Explore chipStar for HIP-over-Level0 on Intel GPUs

Issue #529 open
Dan Bonachea created an issue

With the forthcoming hip_device feature, UPC++ will have native support for AMD ROCm/HIP devices.

We already have a (currently experimental) mode capable of running our the UPC++ and GASNet HIP support on NVIDIA GPU hardware using the HIP-over-CUDA shim library.

There is also a HIP-over-Level0 library called HIPLZ.

This task is to experiment with that shim library to see if it's sufficient to allow our hip_device support in UPC++ and GASNet to function on Intel GPU hardware.

Comments (10)

  1. Paul Hargrove
    • changed status to open

    I was able to make some progress on my first attempt at this.

    TL;DR:

    • With four source modifications (one in configure) I can compile and link
    • I cannot yet run, but for a reason I believe I can resolve when I am next able to work on this

    Full version:

    My first hurdle was the fact that the HIPLZ installs I have access lack a hip_runtime_api.h header (having only hip_runtime.h). My understanding is that hip_runtime_api.h from a ROCm install is a wrapper which includes either hcc_detail/hip_runtime_api.h or nvcc_detail/hip_runtime_api.h. There are no *_detail directories in the HIPLZ install. So, as I've stated verbally already, the project's focus appears to be on applications and not on low-level runtimes such as ours (and I can't fault them for that prioritization).

    ✅ Substituting hip_runtime.h for the three instances of hip_runtime_api.h in UPC++ (one of those in configure) lets me configure and compile the runtime.

    Next problem was a link failure on every test because hipMemcpyPeerAsync() is missing. I've confirmed that name is not present in the provided headers, and this is probably not implemented yet.

    ✅ Flipping a #if 1 in src/hip.cc to avoid use of hipMemcpyPeerAsync() lets me link tests.

    Now, as I run out of time for this trial, I get a run time failure to locate libOpenCL.so.1. That is almost certainly a matter of an LD_LIBRARY_PATH to resolve a dependency of one of the explicitly linked libs. Note that in my experience the executable's RPATH is often (always?) ignored when resolving those. But I will try an RPATH before I attempt kludging application launch to propagate a (yet to be determined) LD_LIBRARY_PATH.

  2. Paul Hargrove

    @Dan Bonachea noted that disabling the call to hipMemcpyPeerAsync() in favor of hipMemcpyDtoDAsync() is not actually equivalent for the case of multiple devices.
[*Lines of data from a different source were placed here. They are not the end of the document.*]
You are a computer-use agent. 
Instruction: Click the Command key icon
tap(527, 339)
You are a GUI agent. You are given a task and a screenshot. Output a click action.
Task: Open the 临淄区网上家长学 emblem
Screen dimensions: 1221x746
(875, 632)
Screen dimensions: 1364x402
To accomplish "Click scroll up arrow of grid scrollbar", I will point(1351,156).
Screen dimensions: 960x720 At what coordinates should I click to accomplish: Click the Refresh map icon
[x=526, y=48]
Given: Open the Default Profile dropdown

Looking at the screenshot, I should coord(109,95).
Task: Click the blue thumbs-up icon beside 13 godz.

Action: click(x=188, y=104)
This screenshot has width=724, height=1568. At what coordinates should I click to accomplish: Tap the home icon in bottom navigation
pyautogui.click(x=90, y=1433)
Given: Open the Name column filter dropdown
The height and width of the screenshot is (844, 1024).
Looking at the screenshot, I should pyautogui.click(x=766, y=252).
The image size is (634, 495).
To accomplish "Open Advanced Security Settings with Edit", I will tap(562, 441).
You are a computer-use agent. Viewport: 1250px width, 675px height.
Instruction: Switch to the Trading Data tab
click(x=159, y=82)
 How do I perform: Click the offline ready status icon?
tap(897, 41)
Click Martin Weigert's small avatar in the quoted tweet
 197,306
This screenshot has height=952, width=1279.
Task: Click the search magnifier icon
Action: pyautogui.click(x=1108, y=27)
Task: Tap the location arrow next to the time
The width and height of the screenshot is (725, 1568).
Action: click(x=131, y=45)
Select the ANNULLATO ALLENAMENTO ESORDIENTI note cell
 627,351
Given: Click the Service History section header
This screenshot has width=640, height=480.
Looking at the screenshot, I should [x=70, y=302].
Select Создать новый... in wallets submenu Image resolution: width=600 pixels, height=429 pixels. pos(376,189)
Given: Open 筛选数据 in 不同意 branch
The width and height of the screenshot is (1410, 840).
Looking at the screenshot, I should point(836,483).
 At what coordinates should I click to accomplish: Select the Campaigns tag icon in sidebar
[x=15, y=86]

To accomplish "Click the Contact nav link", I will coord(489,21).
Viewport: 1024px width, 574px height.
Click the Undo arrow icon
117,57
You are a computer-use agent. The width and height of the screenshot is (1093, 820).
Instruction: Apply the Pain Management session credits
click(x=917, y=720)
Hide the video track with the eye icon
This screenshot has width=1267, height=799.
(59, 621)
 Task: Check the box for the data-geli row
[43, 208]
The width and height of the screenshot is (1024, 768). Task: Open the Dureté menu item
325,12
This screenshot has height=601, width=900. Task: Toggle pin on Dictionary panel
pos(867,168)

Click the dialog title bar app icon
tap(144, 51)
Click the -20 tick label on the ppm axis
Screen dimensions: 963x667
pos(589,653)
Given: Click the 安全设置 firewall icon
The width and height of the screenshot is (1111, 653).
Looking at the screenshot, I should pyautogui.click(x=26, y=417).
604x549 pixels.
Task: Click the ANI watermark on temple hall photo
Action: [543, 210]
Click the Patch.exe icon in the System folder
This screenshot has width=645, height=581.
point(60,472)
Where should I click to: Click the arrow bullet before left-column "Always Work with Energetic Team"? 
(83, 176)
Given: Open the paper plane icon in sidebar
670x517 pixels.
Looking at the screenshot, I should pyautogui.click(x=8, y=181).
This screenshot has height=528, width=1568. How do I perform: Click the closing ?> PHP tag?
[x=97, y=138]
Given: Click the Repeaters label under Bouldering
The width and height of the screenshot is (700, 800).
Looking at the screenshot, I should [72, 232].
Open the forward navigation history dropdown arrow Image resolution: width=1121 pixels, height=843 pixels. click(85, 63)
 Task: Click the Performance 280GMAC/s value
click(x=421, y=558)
I am currently limiting my testing to nodes with a single Intel GPU device to avoid the potential issue for now.

  3. Paul Hargrove

    Next installment (final for today)

    TL;DR:

    • I can pass make check for udp and smp conduits, including test-memory_kinds (nodes I am using lack InfiniBand).
    • This result required two more source modifications (now at a total of six)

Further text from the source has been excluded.